[aur-general] Package voting alternatives
Sebastian Nowicki
sebnow at gmail.com
Mon Dec 28 03:09:36 EST 2009
On 27/12/2009, at 3:35 PM, kludge wrote:
> On 12/26/2009 10:00 PM, Sebastian Nowicki wrote:
>> Hi,
>>
>> I believe this was discussed on aur-dev some years ago, but it seems
>> that discussion was lost (no longer in archives). I'd like to bring
>> up
>> the subject again. What do you think the best way to indicate package
>> popularity is? The two main ideas were votes (the current
>> implementation) and a download counter. I can't really recall which
>> one
>> was preferred.
>>
>> The issue has been raised because we're deciding which to use in
>> "AUR2",
>> as a patch has been submitted to implement votes.
>>
>> I'd like to know if voting works, how effective it is, and how much
>> significance it has on a TU's decision to put a package into
>> community.
>> Basically whether it's "broken" and needs to be "fixed" or if it's
>> fine
>> the way it is.
>>
>> P.S. I didn't send this to aur-dev as it doesn't really concern the
>> developers. It's an end-user feature, and mostly a feature for TUs,
>> so I
>> posted here.
>
> that is (or at least has been) a much thornier question than i think
> you
> think it is.
>
> search through this list's archives around starting around november of
> 2008. this might be a good starting point:
>
> http://mailman.archlinux.org/pipermail/aur-general/2008-November/002790.html
>
> some choice reading there!
>
> -kludge
Thanks for the link, but that discussion seems to have a different
focus. I'm not concerned with policy about the metric, I'm just
looking for a more optimal solution for an indication of the usage of
a package. I don't expect to be able to provide an accurate
indication, just a more accurate one than through a primitive voting
system. There are some valid points in there though.

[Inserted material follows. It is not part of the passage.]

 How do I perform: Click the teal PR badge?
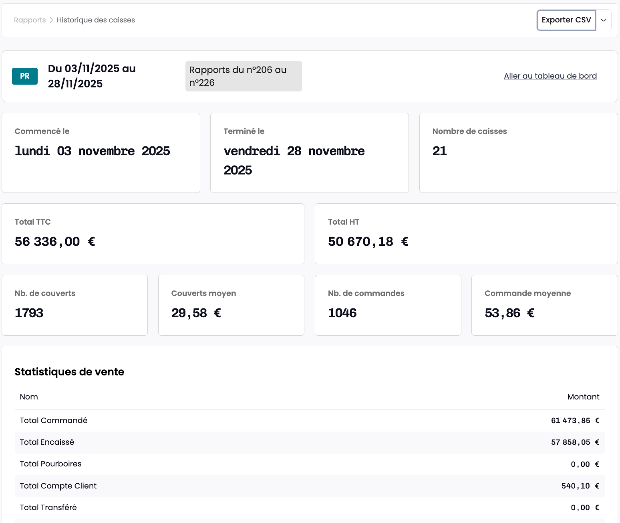[x=25, y=76]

On 27/12/2009, at 12:28 PM, Alexander Lam wrote:
> Although I know that personally, I forget to vote often, there is a
> flaw
> with counting downloads:
> I try out a lot of packages and if they don't fit my needs, I don't
> want my
> vote/download counted.
>
> On Sat, Dec 26, 2009 at 11:00 PM, Sebastian Nowicki
> <sebnow at gmail.com>wrote:
On 27/12/2009, at 3:37 PM, Jeff Horelick wrote:
> My problem with voting is that stuff like...Say i use one of the
> firefox-like packages in the AUR (swiftfox, swiftweasel, firefox-
> beta, what
> have you) and I vote for it, but then I switch to Chrome/Chromium.
> It's
> unlikely that i'll ever remember to un-vote when i switch which
> would skew
> the popularity/vote rating for the firefox package.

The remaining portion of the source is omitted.